Material proporcionado:
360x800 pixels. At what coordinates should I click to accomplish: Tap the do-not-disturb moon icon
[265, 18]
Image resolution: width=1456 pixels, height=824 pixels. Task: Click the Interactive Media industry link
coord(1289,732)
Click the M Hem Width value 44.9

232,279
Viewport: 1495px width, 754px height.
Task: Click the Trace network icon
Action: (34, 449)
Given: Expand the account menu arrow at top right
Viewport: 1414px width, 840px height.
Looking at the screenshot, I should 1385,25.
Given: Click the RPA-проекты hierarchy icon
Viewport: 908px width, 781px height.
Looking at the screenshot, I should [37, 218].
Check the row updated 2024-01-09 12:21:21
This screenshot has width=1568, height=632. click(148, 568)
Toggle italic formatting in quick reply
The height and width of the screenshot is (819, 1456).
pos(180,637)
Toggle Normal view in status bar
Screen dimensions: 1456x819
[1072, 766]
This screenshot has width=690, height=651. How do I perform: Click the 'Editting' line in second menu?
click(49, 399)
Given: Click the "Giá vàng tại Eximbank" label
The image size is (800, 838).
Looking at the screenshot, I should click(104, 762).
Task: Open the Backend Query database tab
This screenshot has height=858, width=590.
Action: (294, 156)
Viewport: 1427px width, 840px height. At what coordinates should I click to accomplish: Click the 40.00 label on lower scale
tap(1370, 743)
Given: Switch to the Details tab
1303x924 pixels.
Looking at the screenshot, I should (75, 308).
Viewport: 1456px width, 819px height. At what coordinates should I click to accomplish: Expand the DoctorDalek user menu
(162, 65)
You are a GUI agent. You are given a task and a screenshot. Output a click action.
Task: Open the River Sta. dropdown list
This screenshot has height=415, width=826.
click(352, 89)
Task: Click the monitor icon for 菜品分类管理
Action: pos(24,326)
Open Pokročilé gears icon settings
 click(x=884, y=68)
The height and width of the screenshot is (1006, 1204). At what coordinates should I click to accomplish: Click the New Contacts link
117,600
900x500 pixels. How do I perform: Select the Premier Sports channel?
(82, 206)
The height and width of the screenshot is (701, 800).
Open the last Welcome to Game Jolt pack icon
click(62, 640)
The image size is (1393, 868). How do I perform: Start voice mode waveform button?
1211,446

Por hacer: Transcribe sin ningún cambio todas las líneas anteriores.

Resultado:
360x800 pixels. At what coordinates should I click to accomplish: Tap the do-not-disturb moon icon
[265, 18]
Image resolution: width=1456 pixels, height=824 pixels. Task: Click the Interactive Media industry link
coord(1289,732)
Click the M Hem Width value 44.9

232,279
Viewport: 1495px width, 754px height.
Task: Click the Trace network icon
Action: (34, 449)
Given: Expand the account menu arrow at top right
Viewport: 1414px width, 840px height.
Looking at the screenshot, I should 1385,25.
Given: Click the RPA-проекты hierarchy icon
Viewport: 908px width, 781px height.
Looking at the screenshot, I should [37, 218].
Check the row updated 2024-01-09 12:21:21
This screenshot has width=1568, height=632. click(148, 568)
Toggle italic formatting in quick reply
The height and width of the screenshot is (819, 1456).
pos(180,637)
Toggle Normal view in status bar
Screen dimensions: 1456x819
[1072, 766]
This screenshot has width=690, height=651. How do I perform: Click the 'Editting' line in second menu?
click(49, 399)
Given: Click the "Giá vàng tại Eximbank" label
The image size is (800, 838).
Looking at the screenshot, I should click(104, 762).
Task: Open the Backend Query database tab
This screenshot has height=858, width=590.
Action: (294, 156)
Viewport: 1427px width, 840px height. At what coordinates should I click to accomplish: Click the 40.00 label on lower scale
tap(1370, 743)
Given: Switch to the Details tab
1303x924 pixels.
Looking at the screenshot, I should (75, 308).
Viewport: 1456px width, 819px height. At what coordinates should I click to accomplish: Expand the DoctorDalek user menu
(162, 65)
You are a GUI agent. You are given a task and a screenshot. Output a click action.
Task: Open the River Sta. dropdown list
This screenshot has height=415, width=826.
click(352, 89)
Task: Click the monitor icon for 菜品分类管理
Action: pos(24,326)
Open Pokročilé gears icon settings
 click(x=884, y=68)
The height and width of the screenshot is (1006, 1204). At what coordinates should I click to accomplish: Click the New Contacts link
117,600
900x500 pixels. How do I perform: Select the Premier Sports channel?
(82, 206)
The height and width of the screenshot is (701, 800).
Open the last Welcome to Game Jolt pack icon
click(62, 640)
The image size is (1393, 868). How do I perform: Start voice mode waveform button?
1211,446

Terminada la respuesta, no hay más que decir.